** PROBLEM TO SOLVE **
Within the listing below, the lines to output run from the one containing "Task: Select TextInput2 in the tree view" through the one containing "Given: Select the 2020 tick label in top plot"; copy them exactly and nothing else.

WORKING DATA below:

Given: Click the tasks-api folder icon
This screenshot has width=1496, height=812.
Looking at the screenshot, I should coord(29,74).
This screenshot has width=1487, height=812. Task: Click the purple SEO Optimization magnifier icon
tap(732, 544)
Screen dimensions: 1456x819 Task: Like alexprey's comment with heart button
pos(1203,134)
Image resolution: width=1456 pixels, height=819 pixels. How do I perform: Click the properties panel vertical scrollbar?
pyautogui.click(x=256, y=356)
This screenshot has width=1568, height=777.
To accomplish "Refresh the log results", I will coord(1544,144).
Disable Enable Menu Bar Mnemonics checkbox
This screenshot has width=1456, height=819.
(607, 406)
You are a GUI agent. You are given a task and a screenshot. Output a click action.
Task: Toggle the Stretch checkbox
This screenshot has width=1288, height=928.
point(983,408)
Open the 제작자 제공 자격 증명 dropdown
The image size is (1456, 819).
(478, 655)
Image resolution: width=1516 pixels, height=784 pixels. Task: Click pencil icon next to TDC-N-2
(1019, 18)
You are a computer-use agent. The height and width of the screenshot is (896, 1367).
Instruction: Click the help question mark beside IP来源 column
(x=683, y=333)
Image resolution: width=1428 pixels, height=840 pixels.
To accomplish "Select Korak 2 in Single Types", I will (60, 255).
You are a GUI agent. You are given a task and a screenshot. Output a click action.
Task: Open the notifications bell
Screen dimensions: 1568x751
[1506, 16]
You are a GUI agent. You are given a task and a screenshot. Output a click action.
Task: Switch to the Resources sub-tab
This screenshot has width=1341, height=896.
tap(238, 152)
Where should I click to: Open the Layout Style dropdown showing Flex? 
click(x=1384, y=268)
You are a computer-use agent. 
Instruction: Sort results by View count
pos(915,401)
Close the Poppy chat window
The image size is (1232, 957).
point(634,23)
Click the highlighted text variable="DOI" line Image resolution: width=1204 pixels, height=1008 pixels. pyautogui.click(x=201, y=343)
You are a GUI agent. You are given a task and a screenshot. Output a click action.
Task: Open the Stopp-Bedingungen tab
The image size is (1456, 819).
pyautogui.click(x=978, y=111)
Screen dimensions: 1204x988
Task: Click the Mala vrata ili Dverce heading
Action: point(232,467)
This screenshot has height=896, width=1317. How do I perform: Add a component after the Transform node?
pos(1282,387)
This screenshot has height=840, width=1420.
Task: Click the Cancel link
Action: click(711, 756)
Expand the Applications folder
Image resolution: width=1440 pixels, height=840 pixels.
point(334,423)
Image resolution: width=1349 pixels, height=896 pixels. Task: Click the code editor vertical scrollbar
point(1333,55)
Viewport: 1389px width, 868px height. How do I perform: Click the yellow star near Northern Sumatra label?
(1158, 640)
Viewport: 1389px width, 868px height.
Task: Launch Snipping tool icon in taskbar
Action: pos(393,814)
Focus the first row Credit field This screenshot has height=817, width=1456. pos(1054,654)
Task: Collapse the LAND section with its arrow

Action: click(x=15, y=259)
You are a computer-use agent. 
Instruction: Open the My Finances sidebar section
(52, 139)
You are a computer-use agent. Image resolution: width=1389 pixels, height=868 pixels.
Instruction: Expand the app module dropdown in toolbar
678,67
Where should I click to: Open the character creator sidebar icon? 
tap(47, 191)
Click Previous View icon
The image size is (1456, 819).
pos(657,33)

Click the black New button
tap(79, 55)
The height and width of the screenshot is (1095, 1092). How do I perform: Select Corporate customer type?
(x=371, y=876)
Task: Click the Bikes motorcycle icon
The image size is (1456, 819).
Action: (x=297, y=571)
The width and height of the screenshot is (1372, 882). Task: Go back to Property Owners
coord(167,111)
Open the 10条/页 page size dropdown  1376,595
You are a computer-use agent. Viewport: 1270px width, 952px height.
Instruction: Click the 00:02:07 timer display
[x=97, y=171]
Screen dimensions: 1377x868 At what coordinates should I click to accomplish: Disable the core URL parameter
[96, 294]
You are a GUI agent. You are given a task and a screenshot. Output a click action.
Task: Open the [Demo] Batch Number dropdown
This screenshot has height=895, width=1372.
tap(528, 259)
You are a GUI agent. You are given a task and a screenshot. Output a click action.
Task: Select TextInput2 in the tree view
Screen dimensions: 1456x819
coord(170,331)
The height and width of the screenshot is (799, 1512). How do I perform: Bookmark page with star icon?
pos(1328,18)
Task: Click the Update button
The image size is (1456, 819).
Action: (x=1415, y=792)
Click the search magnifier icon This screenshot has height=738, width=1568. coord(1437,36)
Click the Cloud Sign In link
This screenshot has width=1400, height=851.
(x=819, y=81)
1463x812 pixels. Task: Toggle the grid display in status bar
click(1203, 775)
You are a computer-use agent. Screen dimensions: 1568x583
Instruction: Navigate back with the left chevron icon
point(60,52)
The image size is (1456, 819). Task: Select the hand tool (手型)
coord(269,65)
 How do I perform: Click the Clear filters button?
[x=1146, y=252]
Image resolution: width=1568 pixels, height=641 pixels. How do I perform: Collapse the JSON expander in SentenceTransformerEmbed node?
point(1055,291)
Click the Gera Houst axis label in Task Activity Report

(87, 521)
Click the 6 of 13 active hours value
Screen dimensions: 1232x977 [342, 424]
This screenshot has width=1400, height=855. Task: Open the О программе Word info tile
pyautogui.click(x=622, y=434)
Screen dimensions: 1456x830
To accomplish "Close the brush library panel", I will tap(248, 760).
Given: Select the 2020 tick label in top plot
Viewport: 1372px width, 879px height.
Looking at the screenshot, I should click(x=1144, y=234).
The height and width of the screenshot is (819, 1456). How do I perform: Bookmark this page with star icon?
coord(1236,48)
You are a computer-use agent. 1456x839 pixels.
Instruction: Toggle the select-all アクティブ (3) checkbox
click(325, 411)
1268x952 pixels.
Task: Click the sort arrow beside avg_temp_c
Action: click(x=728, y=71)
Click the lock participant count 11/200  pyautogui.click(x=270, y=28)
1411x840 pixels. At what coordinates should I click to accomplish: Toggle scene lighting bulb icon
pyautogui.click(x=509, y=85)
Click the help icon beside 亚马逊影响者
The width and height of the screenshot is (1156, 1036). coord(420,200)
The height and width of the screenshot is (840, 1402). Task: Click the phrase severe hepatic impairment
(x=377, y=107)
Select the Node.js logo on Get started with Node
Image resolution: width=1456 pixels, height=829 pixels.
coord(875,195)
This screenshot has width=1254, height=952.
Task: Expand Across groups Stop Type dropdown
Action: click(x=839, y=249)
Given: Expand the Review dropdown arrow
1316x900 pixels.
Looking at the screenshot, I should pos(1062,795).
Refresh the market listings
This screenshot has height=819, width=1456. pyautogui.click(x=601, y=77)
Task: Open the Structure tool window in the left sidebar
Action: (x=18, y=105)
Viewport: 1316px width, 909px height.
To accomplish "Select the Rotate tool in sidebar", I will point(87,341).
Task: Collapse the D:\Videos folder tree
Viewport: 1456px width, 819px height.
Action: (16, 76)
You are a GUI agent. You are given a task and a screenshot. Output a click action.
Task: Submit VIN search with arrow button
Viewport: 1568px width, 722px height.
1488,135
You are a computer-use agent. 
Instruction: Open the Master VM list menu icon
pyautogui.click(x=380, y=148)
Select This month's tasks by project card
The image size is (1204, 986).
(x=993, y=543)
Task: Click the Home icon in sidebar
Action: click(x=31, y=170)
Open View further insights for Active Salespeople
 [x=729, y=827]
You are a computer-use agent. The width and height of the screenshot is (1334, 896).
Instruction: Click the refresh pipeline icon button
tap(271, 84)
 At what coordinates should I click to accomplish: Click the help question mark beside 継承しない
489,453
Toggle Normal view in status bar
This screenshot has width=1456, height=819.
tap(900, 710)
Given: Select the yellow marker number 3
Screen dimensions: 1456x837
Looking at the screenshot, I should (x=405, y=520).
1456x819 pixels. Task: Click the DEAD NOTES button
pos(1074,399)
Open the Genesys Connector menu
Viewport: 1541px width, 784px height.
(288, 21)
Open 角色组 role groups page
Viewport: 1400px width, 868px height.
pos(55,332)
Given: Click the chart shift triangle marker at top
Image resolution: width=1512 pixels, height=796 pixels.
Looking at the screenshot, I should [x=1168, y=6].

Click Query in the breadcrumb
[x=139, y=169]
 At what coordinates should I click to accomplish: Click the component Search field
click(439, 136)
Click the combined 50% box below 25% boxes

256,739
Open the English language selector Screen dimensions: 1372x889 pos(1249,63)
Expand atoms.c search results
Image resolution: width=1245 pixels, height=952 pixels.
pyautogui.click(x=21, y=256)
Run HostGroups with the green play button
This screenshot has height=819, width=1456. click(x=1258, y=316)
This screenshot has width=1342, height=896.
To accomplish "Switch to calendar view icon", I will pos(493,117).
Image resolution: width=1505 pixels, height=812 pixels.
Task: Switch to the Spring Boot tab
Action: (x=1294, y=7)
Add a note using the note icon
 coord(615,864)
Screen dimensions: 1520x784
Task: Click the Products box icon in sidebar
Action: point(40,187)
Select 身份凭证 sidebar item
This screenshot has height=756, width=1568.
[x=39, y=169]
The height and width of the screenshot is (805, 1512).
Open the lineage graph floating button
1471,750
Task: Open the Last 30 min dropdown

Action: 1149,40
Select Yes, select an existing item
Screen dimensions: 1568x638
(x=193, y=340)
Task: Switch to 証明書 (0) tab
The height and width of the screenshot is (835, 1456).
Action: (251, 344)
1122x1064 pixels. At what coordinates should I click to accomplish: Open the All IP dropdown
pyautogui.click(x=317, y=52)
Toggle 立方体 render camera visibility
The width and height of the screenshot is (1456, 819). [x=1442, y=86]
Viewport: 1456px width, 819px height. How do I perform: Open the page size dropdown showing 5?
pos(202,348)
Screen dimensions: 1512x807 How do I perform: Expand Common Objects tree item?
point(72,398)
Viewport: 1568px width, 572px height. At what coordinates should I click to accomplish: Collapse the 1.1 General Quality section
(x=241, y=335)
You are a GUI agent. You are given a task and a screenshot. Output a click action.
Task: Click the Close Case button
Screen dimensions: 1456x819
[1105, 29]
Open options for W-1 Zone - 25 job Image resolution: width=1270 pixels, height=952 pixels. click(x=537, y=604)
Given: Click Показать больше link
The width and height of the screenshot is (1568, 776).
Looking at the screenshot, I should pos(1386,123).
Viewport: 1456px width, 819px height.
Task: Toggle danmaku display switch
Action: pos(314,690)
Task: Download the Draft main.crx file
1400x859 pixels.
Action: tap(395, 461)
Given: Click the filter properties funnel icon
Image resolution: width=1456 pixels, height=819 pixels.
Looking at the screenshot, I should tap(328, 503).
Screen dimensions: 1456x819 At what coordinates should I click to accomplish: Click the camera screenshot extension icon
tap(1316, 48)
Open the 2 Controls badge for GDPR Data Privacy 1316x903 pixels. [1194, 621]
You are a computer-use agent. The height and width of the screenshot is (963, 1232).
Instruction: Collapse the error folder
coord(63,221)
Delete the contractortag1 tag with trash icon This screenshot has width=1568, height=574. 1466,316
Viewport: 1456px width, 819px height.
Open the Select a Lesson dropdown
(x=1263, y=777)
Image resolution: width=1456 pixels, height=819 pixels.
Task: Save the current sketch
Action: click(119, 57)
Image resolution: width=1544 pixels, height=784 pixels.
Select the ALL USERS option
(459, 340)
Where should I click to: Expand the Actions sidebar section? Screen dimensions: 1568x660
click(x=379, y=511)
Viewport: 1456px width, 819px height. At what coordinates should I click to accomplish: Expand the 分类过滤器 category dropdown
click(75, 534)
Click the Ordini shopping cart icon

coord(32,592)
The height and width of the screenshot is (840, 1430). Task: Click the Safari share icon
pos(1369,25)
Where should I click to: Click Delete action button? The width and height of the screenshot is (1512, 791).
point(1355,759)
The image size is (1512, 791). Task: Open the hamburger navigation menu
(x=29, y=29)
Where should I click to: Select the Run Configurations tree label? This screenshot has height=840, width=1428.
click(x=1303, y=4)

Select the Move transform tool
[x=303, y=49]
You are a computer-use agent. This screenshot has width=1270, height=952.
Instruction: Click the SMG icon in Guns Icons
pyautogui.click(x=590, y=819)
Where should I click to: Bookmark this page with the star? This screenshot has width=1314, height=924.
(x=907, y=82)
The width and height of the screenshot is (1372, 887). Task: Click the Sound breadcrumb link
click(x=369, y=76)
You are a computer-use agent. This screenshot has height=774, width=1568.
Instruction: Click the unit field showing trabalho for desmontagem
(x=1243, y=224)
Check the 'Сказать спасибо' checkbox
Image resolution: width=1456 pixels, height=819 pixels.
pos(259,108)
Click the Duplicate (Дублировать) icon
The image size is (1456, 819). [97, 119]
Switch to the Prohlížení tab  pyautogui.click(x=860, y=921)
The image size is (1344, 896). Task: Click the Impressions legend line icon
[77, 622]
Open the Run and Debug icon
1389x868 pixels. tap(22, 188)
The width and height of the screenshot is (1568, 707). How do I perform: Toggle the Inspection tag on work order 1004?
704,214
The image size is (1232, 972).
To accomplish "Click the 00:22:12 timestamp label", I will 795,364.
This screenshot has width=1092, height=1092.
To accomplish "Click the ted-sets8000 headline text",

End of WORKING DATA.

** YOUR RESPONSE **
Task: Select TextInput2 in the tree view
Screen dimensions: 1456x819
coord(170,331)
The height and width of the screenshot is (799, 1512). How do I perform: Bookmark page with star icon?
pos(1328,18)
Task: Click the Update button
The image size is (1456, 819).
Action: (x=1415, y=792)
Click the search magnifier icon This screenshot has height=738, width=1568. coord(1437,36)
Click the Cloud Sign In link
This screenshot has width=1400, height=851.
(x=819, y=81)
1463x812 pixels. Task: Toggle the grid display in status bar
click(1203, 775)
You are a computer-use agent. Screen dimensions: 1568x583
Instruction: Navigate back with the left chevron icon
point(60,52)
The image size is (1456, 819). Task: Select the hand tool (手型)
coord(269,65)
 How do I perform: Click the Clear filters button?
[x=1146, y=252]
Image resolution: width=1568 pixels, height=641 pixels. How do I perform: Collapse the JSON expander in SentenceTransformerEmbed node?
point(1055,291)
Click the Gera Houst axis label in Task Activity Report

(87, 521)
Click the 6 of 13 active hours value
Screen dimensions: 1232x977 [342, 424]
This screenshot has width=1400, height=855. Task: Open the О программе Word info tile
pyautogui.click(x=622, y=434)
Screen dimensions: 1456x830
To accomplish "Close the brush library panel", I will tap(248, 760).
Given: Select the 2020 tick label in top plot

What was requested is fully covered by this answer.